L’industrie du livre. Là, c’est un défi éléphantesque. La chaîne de production du livre, si elle n’est pas revue pour favoriser le bien-être des écrivains, pourquoi nous étonner de voir pulluler sur le marché de très bons livres (dans le contenu) mais abjects quant à l’aspect physique? Ici aussi, qu’on ne lésine pas sur les moyens à mettre en œuvre pour accompagner les auteurs, les éditeurs, tous ceux qui interviennent dans la production du livre afin que le livre soit un maillon fort dans la création des richesses du pays.

Que tous ces trois points soient une priorité urgente pour l’Afrique, cela signifie d’ores et déjà que c’est chacun qui est appelé à apporter sa feuille à la construction du livre africain. Certainement, comme toujours, nous allons nous tourner vers les partenaires étrangers pour réparer le toit de notre littérature qui coule et met en danger les murs et la fondation du livre chez nous. Mais tant que les autres doivent nous aider à nous habiller, ne soyons pas surpris qu’en public ils veuillent reprendre leur tissu.

Tout compte fait, cette 24 ème édition de la Journée de l’Ecrivain Africain repose les fondamentaux de notre libération. D’elle, émane une révolution culturelle qui implique tout le continent. Qu’elle accouche de bonnes résolutions pour le relèvement des lettres chez nous. La littérature africaine sauvera l’Afrique.
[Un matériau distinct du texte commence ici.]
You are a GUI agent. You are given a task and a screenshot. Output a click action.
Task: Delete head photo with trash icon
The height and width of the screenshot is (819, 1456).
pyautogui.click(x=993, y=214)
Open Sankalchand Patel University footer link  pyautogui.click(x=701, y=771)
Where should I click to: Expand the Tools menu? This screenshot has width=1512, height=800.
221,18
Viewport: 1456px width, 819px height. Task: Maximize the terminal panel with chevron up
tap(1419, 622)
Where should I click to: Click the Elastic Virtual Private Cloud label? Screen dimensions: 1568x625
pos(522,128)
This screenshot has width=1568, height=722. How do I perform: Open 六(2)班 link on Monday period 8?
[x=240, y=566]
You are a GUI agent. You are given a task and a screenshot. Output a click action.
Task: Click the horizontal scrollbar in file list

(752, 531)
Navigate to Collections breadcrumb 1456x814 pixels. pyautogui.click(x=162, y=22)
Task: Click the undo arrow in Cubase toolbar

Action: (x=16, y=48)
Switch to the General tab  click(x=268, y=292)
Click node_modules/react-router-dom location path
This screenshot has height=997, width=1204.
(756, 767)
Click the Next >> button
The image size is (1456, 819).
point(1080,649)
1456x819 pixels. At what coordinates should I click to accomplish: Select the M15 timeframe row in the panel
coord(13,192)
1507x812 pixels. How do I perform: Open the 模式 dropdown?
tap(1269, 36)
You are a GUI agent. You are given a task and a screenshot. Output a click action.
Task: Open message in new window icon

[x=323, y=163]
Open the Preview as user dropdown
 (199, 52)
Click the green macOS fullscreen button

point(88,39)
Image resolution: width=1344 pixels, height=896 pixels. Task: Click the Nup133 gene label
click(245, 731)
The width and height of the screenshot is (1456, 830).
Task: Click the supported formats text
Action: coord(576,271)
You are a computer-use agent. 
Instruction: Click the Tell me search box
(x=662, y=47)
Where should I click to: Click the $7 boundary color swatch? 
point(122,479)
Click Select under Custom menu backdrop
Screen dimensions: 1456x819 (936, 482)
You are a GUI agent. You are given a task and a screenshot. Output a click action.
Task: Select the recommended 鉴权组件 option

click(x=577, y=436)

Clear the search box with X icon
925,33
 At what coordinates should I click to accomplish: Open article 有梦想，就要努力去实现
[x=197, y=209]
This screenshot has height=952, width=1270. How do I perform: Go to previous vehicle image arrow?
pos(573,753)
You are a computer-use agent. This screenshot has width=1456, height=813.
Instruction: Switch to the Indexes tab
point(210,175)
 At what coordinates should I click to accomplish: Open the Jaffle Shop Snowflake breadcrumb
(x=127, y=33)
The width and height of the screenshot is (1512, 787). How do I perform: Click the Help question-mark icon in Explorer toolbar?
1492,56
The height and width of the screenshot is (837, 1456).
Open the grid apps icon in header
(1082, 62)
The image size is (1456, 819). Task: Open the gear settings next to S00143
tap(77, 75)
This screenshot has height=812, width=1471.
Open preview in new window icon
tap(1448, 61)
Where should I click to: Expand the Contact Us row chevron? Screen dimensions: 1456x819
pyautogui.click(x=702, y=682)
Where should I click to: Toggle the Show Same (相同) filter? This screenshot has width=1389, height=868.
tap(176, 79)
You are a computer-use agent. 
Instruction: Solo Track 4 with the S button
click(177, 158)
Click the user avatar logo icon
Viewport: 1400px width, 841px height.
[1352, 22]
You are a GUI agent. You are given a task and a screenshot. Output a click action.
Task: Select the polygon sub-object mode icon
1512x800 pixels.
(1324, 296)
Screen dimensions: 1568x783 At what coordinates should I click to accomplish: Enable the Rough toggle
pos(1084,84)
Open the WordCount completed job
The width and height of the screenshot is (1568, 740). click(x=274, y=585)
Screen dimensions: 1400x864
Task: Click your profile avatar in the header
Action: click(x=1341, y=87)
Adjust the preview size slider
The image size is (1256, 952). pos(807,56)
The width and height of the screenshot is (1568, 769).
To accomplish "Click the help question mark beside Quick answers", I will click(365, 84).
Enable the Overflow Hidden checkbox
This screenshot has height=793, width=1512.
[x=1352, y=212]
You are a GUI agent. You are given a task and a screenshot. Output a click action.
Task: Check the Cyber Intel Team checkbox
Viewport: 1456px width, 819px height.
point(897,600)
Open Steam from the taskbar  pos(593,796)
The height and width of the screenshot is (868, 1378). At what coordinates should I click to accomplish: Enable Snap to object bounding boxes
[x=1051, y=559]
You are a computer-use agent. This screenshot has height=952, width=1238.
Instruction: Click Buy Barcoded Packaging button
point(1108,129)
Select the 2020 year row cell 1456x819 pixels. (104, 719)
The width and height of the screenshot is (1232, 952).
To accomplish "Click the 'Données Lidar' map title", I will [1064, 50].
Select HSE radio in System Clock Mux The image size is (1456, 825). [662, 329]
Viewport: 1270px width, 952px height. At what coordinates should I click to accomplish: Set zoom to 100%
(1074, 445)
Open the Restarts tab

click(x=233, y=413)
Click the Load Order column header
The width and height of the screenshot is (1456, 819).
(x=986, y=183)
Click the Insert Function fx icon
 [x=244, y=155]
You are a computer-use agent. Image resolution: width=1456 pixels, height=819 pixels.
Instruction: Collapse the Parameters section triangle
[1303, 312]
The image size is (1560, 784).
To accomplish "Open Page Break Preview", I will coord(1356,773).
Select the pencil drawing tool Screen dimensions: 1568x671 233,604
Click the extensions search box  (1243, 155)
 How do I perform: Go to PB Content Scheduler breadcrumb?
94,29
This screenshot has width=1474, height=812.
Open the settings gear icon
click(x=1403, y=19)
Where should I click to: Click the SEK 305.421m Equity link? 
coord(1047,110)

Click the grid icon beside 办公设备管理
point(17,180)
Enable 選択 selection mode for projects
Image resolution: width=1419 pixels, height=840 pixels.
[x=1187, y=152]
C’est elle qui déchirera les nombreux rets qui encombrent encore nos esprits colonisés, torpillés, déracinés, extravertis.

 

Destin Mahulolo

  1. Analyse très profonde et pertinente, dans un style raffiné et agréable à l’âme.

    • Merci Hervé K. EZIN OTCHOUMARÉ, frère d’âme. Merci de croire avec moi que livre a son mot à dire dans la libération de l’Afrique… En attendant l’apparition de l’arc-en-ciel….

  2. Un article plus qu’instructif qui, en plus d’attirer l’attention sur la nécessité de promouvoir les acteurs de la chaîne du livre pour un meilleur accès au savoir, vient à juste titre tirer sur la sonnette d’alarme pour mettre en garde contre la perte progressive de notre identité culturelle quant à nos langues endogènes. Merci d’éveiller nos consciences par une si succulente plume !

    • Salut, frère Emmolière. « Les autres contrées colonisées ont très tôt repris le poil de la bête et fait feu de tout bois pour revenir à leur identité originelle. Mais hélas! La situation en Afrique est des plus critiques. Un peuple qui se coupe de ses racines n’existe pas. » C’est d’une plaie profonde que l’Afrique est atteinte. Nous aimons tellement être « l’autre », faire comme l’autre (le blanc) comme Lakounlé dans « Le lion et la perle » de W. Soyinka. Cela fait pleurer. Mais on ne va pas pas baisser les bras

  3. L’Afrique littéraire avance et fait de belles plumes. Mais ces plumes s’envolent au fur et à mesure que les bibliothèques sont vides. Les auteurs écrivent les livres mais les bibliothèques sont vides des têtes qui veulent se remplir du contenu de ces livres.